Input:

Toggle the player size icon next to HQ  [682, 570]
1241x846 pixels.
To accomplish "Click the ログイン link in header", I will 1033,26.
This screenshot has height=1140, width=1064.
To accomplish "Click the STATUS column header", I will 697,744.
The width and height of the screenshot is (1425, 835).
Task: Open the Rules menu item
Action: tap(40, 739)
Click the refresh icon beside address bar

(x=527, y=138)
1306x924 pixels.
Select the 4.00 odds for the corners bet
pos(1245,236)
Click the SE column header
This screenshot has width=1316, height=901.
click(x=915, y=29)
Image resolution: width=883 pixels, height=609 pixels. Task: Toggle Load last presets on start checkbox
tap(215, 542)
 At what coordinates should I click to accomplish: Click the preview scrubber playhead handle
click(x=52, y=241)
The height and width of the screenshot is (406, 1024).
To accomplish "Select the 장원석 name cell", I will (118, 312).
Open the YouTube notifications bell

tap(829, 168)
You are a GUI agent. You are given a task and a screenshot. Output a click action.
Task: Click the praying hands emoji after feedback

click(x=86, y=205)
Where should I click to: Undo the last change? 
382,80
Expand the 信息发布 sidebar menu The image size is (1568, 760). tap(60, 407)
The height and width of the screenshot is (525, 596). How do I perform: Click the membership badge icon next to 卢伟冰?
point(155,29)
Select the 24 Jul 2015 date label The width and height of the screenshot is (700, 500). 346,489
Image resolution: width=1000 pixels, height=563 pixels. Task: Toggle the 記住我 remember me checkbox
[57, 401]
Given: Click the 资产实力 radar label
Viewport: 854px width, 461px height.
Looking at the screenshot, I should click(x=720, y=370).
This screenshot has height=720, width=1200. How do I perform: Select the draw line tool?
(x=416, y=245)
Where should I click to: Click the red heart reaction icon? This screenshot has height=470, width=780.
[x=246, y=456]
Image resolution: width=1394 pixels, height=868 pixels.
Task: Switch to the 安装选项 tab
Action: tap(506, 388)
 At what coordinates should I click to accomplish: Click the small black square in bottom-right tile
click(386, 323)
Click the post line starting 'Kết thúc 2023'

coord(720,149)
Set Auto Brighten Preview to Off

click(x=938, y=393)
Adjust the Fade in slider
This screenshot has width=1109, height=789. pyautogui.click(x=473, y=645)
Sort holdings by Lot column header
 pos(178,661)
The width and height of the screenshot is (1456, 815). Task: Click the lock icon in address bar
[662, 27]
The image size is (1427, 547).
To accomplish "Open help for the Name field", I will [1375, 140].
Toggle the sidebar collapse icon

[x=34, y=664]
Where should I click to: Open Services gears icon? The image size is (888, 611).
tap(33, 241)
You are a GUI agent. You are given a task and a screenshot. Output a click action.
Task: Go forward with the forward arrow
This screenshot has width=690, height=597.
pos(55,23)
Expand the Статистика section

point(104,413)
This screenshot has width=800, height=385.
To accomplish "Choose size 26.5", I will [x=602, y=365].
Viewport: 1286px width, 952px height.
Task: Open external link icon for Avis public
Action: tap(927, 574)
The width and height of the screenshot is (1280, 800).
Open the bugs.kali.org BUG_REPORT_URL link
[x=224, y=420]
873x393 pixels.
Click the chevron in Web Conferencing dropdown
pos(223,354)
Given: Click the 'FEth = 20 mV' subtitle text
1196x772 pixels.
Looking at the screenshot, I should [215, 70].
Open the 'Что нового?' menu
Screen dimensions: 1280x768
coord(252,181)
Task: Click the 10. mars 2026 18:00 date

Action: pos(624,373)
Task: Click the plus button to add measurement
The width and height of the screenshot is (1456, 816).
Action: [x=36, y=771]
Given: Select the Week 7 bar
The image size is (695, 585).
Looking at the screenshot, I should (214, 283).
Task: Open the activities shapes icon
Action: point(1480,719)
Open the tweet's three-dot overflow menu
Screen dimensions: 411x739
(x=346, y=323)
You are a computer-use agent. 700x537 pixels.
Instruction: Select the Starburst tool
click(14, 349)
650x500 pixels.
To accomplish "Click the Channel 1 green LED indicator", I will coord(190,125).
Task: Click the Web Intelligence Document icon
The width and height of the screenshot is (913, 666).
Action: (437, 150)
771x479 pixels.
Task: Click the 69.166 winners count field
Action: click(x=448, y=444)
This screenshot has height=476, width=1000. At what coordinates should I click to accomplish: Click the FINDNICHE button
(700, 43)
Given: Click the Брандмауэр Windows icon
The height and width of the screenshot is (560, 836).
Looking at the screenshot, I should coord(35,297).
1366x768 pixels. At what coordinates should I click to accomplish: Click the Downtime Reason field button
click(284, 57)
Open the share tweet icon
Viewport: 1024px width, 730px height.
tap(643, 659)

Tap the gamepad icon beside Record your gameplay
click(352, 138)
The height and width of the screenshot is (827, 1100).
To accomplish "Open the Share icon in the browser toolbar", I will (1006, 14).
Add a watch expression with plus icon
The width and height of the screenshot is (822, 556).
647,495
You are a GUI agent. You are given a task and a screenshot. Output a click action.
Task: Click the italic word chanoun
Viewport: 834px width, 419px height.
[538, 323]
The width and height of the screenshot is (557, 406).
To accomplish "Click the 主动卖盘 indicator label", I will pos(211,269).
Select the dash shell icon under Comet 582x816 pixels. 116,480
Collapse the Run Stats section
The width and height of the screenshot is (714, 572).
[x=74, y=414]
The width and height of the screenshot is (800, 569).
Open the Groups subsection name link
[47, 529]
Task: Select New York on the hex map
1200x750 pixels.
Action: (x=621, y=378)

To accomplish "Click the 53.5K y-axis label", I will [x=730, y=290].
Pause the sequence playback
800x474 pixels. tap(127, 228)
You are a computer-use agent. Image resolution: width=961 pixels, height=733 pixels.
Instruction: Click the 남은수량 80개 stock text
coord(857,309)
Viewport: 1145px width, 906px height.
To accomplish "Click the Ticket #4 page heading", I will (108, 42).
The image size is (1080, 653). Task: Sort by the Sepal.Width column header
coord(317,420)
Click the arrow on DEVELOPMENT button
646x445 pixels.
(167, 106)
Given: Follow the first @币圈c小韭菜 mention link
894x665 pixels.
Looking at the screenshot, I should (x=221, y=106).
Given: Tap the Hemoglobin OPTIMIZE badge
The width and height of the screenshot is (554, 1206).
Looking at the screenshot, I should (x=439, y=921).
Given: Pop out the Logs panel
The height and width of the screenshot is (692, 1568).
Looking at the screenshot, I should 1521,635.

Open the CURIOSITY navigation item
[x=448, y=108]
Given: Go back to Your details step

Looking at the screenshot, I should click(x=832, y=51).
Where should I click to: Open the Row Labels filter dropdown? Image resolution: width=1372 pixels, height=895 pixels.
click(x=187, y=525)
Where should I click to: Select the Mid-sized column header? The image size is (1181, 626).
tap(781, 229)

Directions for this task:
The entire set of records should be returned exactly.

Solution:
Toggle the player size icon next to HQ  [682, 570]
1241x846 pixels.
To accomplish "Click the ログイン link in header", I will 1033,26.
This screenshot has height=1140, width=1064.
To accomplish "Click the STATUS column header", I will 697,744.
The width and height of the screenshot is (1425, 835).
Task: Open the Rules menu item
Action: tap(40, 739)
Click the refresh icon beside address bar

(x=527, y=138)
1306x924 pixels.
Select the 4.00 odds for the corners bet
pos(1245,236)
Click the SE column header
This screenshot has width=1316, height=901.
click(x=915, y=29)
Image resolution: width=883 pixels, height=609 pixels. Task: Toggle Load last presets on start checkbox
tap(215, 542)
 At what coordinates should I click to accomplish: Click the preview scrubber playhead handle
click(x=52, y=241)
The height and width of the screenshot is (406, 1024).
To accomplish "Select the 장원석 name cell", I will (118, 312).
Open the YouTube notifications bell

tap(829, 168)
You are a GUI agent. You are given a task and a screenshot. Output a click action.
Task: Click the praying hands emoji after feedback

click(x=86, y=205)
Where should I click to: Undo the last change? 
382,80
Expand the 信息发布 sidebar menu The image size is (1568, 760). tap(60, 407)
The height and width of the screenshot is (525, 596). How do I perform: Click the membership badge icon next to 卢伟冰?
point(155,29)
Select the 24 Jul 2015 date label The width and height of the screenshot is (700, 500). 346,489
Image resolution: width=1000 pixels, height=563 pixels. Task: Toggle the 記住我 remember me checkbox
[57, 401]
Given: Click the 资产实力 radar label
Viewport: 854px width, 461px height.
Looking at the screenshot, I should click(x=720, y=370).
This screenshot has height=720, width=1200. How do I perform: Select the draw line tool?
(x=416, y=245)
Where should I click to: Click the red heart reaction icon? This screenshot has height=470, width=780.
[x=246, y=456]
Image resolution: width=1394 pixels, height=868 pixels.
Task: Switch to the 安装选项 tab
Action: tap(506, 388)
 At what coordinates should I click to accomplish: Click the small black square in bottom-right tile
click(386, 323)
Click the post line starting 'Kết thúc 2023'

coord(720,149)
Set Auto Brighten Preview to Off

click(x=938, y=393)
Adjust the Fade in slider
This screenshot has width=1109, height=789. pyautogui.click(x=473, y=645)
Sort holdings by Lot column header
 pos(178,661)
The width and height of the screenshot is (1456, 815). Task: Click the lock icon in address bar
[662, 27]
The image size is (1427, 547).
To accomplish "Open help for the Name field", I will [1375, 140].
Toggle the sidebar collapse icon

[x=34, y=664]
Where should I click to: Open Services gears icon? The image size is (888, 611).
tap(33, 241)
You are a GUI agent. You are given a task and a screenshot. Output a click action.
Task: Go forward with the forward arrow
This screenshot has width=690, height=597.
pos(55,23)
Expand the Статистика section

point(104,413)
This screenshot has width=800, height=385.
To accomplish "Choose size 26.5", I will [x=602, y=365].
Viewport: 1286px width, 952px height.
Task: Open external link icon for Avis public
Action: tap(927, 574)
The width and height of the screenshot is (1280, 800).
Open the bugs.kali.org BUG_REPORT_URL link
[x=224, y=420]
873x393 pixels.
Click the chevron in Web Conferencing dropdown
pos(223,354)
Given: Click the 'FEth = 20 mV' subtitle text
1196x772 pixels.
Looking at the screenshot, I should [215, 70].
Open the 'Что нового?' menu
Screen dimensions: 1280x768
coord(252,181)
Task: Click the 10. mars 2026 18:00 date

Action: pos(624,373)
Task: Click the plus button to add measurement
The width and height of the screenshot is (1456, 816).
Action: [x=36, y=771]
Given: Select the Week 7 bar
The image size is (695, 585).
Looking at the screenshot, I should (214, 283).
Task: Open the activities shapes icon
Action: point(1480,719)
Open the tweet's three-dot overflow menu
Screen dimensions: 411x739
(x=346, y=323)
You are a computer-use agent. 700x537 pixels.
Instruction: Select the Starburst tool
click(14, 349)
650x500 pixels.
To accomplish "Click the Channel 1 green LED indicator", I will coord(190,125).
Task: Click the Web Intelligence Document icon
The width and height of the screenshot is (913, 666).
Action: (437, 150)
771x479 pixels.
Task: Click the 69.166 winners count field
Action: click(x=448, y=444)
This screenshot has height=476, width=1000. At what coordinates should I click to accomplish: Click the FINDNICHE button
(700, 43)
Given: Click the Брандмауэр Windows icon
The height and width of the screenshot is (560, 836).
Looking at the screenshot, I should coord(35,297).
1366x768 pixels. At what coordinates should I click to accomplish: Click the Downtime Reason field button
click(284, 57)
Open the share tweet icon
Viewport: 1024px width, 730px height.
tap(643, 659)

Tap the gamepad icon beside Record your gameplay
click(352, 138)
The height and width of the screenshot is (827, 1100).
To accomplish "Open the Share icon in the browser toolbar", I will (1006, 14).
Add a watch expression with plus icon
The width and height of the screenshot is (822, 556).
647,495
You are a GUI agent. You are given a task and a screenshot. Output a click action.
Task: Click the italic word chanoun
Viewport: 834px width, 419px height.
[538, 323]
The width and height of the screenshot is (557, 406).
To accomplish "Click the 主动卖盘 indicator label", I will pos(211,269).
Select the dash shell icon under Comet 582x816 pixels. 116,480
Collapse the Run Stats section
The width and height of the screenshot is (714, 572).
[x=74, y=414]
The width and height of the screenshot is (800, 569).
Open the Groups subsection name link
[47, 529]
Task: Select New York on the hex map
1200x750 pixels.
Action: (x=621, y=378)

To accomplish "Click the 53.5K y-axis label", I will [x=730, y=290].
Pause the sequence playback
800x474 pixels. tap(127, 228)
You are a computer-use agent. Image resolution: width=961 pixels, height=733 pixels.
Instruction: Click the 남은수량 80개 stock text
coord(857,309)
Viewport: 1145px width, 906px height.
To accomplish "Click the Ticket #4 page heading", I will (108, 42).
The image size is (1080, 653). Task: Sort by the Sepal.Width column header
coord(317,420)
Click the arrow on DEVELOPMENT button
646x445 pixels.
(167, 106)
Given: Follow the first @币圈c小韭菜 mention link
894x665 pixels.
Looking at the screenshot, I should (x=221, y=106).
Given: Tap the Hemoglobin OPTIMIZE badge
The width and height of the screenshot is (554, 1206).
Looking at the screenshot, I should (x=439, y=921).
Given: Pop out the Logs panel
The height and width of the screenshot is (692, 1568).
Looking at the screenshot, I should 1521,635.

Open the CURIOSITY navigation item
[x=448, y=108]
Given: Go back to Your details step

Looking at the screenshot, I should click(x=832, y=51).
Where should I click to: Open the Row Labels filter dropdown? Image resolution: width=1372 pixels, height=895 pixels.
click(x=187, y=525)
Where should I click to: Select the Mid-sized column header? The image size is (1181, 626).
tap(781, 229)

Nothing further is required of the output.